Acórdão nº 866/05.8TCGMR.G1.S1 de Supremo Tribunal de Justiça (Portugal), 28 de Maio de 2013

Magistrado ResponsávelFERNANDES DO VALE
Data da Resolução28 de Maio de 2013
EmissorSupremo Tribunal de Justiça (Portugal)

Proc. nº 866/05.8TCGMR.G1.S1[1] (Rel. 115)[2] Acordam, no Supremo Tribunal de Justiça 1 – AA instaurou, em 14.09.05, na comarca de Guimarães (com distribuição à 1ª Vara Mista), acção declarativa de condenação, com processo comum e sob a forma ordinária, contra BB e CC e mulher, DD, pedindo a condenação destes a restituírem à A. o valor pecuniário correspondente ao que ao imóvel identificado na p. i.

vier a ser liquidado por arbitramento ou – a não ser entendido assim – em execução de sentença, tendo como mínimo o valor declarado na última transmissão referida (Esc. 4 000 000$00), acrescido de juros à taxa legal desde a citação.

Fundamentando a respectiva pretensão, alegou, em resumo e essência: / --- Em 10.10.88, arrematou em hasta pública o prédio id. na p. i., de que, então, era arrendatária habitacional; --- Em 23.05.89, acompanhou o 2º R., seu filho, a C... para outorgar, segundo informação deste, escritura de compra que era necessária, depois de exercida a preferência, e com intervenção do 1º R. como representante do Tribunal, por designação do senhor juiz; --- Porém, nessa escritura, o 1º R., amigo e colega de trabalho do 2º R., prestou-se ao papel de fingir a sobredita qualidade e vender-lhe esse prédio quando, ao invés, declarava, por tal escritura, que comprava o prédio para si próprio; --- Cinco meses depois, cumprindo, novamente, instruções do 2º R., declarou vender a este o mesmo prédio, por Esc. 3 000 000$00, em escritura celebrada em V...; --- A A. jamais teria assumido como suas as declarações feitas se não tivesse sido convencida de que outra era a realidade; --- A escritura de compra e venda, posteriormente, celebrada entre os 2º/s RR. e EE foi o único negócio efectivamente querido, realizado sem o seu conhecimento e consentimento e em seu prejuízo, servindo o propósito de aqueles embolsarem o preço; --- Instaurou, na 2ª Vara, uma acção em que foram declaradas nulas, por simulação, as escrituras públicas celebradas em C... e V...; --- Porém, devido à transmissão, validamente, efectuada ao EE, que registou em seu nome e antes da declaração de nulidade o mencionado prédio, não pode este ser-lhe (à A.) restituído pelos RR.; --- Mercê do ardiloso comportamento descrito, os RR. lograram enriquecer o seu património à custa de bem que só a si (A.) pertencia, devendo restituir-lhe aquilo com que, injustamente, se locupletaram, sendo que o valor do imóvel transmitido é, no mínimo, de Esc. 4 000 000$00.

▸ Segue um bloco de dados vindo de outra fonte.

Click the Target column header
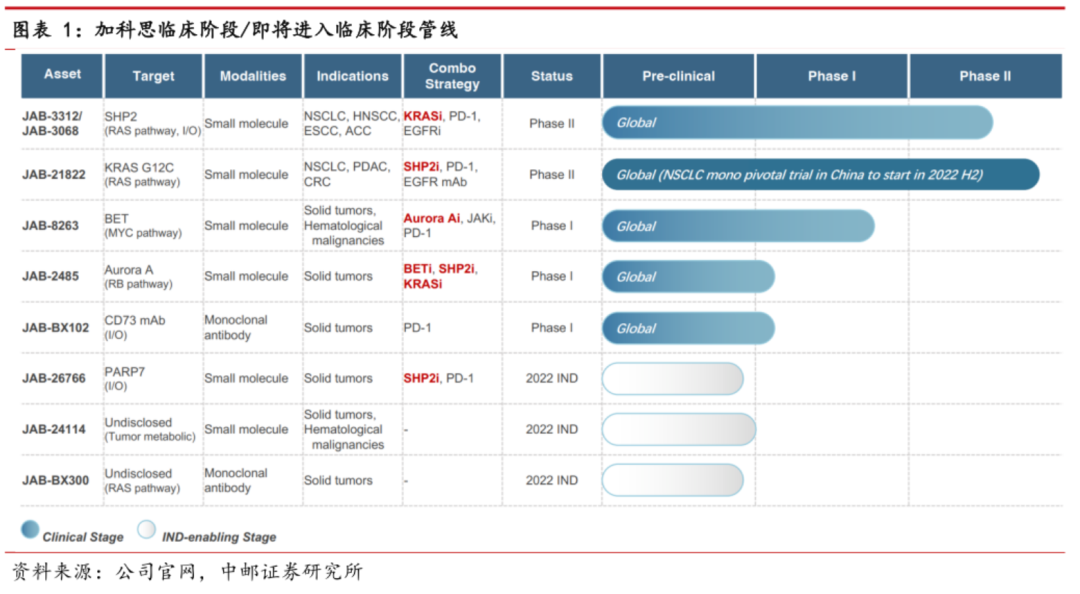Image resolution: width=1080 pixels, height=594 pixels. (x=153, y=76)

Os 2º/s RR. contestaram, deduzindo o incidente de impugnação do valor da acção, a que, considerando o peticionado pela A., atribuem o valor de € 19 951,92.

Deduziram a excepção dilatória de caso julgado, a excepção peremptória inominada da subsidiariedade – aqui inverificada – da invocabilidade do instituto do enriquecimento sem causa como fundamento do accionado crédito da A. sobre os RR.. o qual, se reportado a tal fundamento, igualmente, se encontraria extinto por prescrição.

Quanto à matéria fáctica aduzida pela A., aceitam-na como verdadeira na exacta medida em que coincida com o que emergiu provado na acção nº 296/2002, da 2ª Vara Mista desta comarca, a cuja reprodução procederam.

Rememoram que ficou provado, naquela acção, que a A. quis, de livre vontade e por desígnio comum a si e aos contestantes, colocar na titularidade destes a propriedade do imóvel, o que concretizou mediante a celebração da escritura de C..., visando criar a aparência formal de que não se tratou de uma venda ou doação de mãe para filho.

Com a pretendida transferência de propriedade, a A. visou fazer uma liberalidade, a qual é causa justificativa do correspondente enriquecimento dos contestantes, sem ocasionar a si qualquer empobrecimento.

Salientam que, por alturas da arrematação, a A. apenas dispunha de Esc. 940 000$00, quantia que foi utilizada para a compra, sendo o restante entregue pelos contestantes.

Por volta do ano de 1992, a A. pediu-lhes que lhe efectuassem a entrega daquele montante, alegando que dele precisava para pagar direitos de ingresso no Lar da ..., ao que os RR. acederam.

Terminam pedindo a condenação da A., como litigante de má fé, em multa e indemnização a seu favor não inferior a € 2 500,00, por ter, conscientemente, alterado a verdade dos factos.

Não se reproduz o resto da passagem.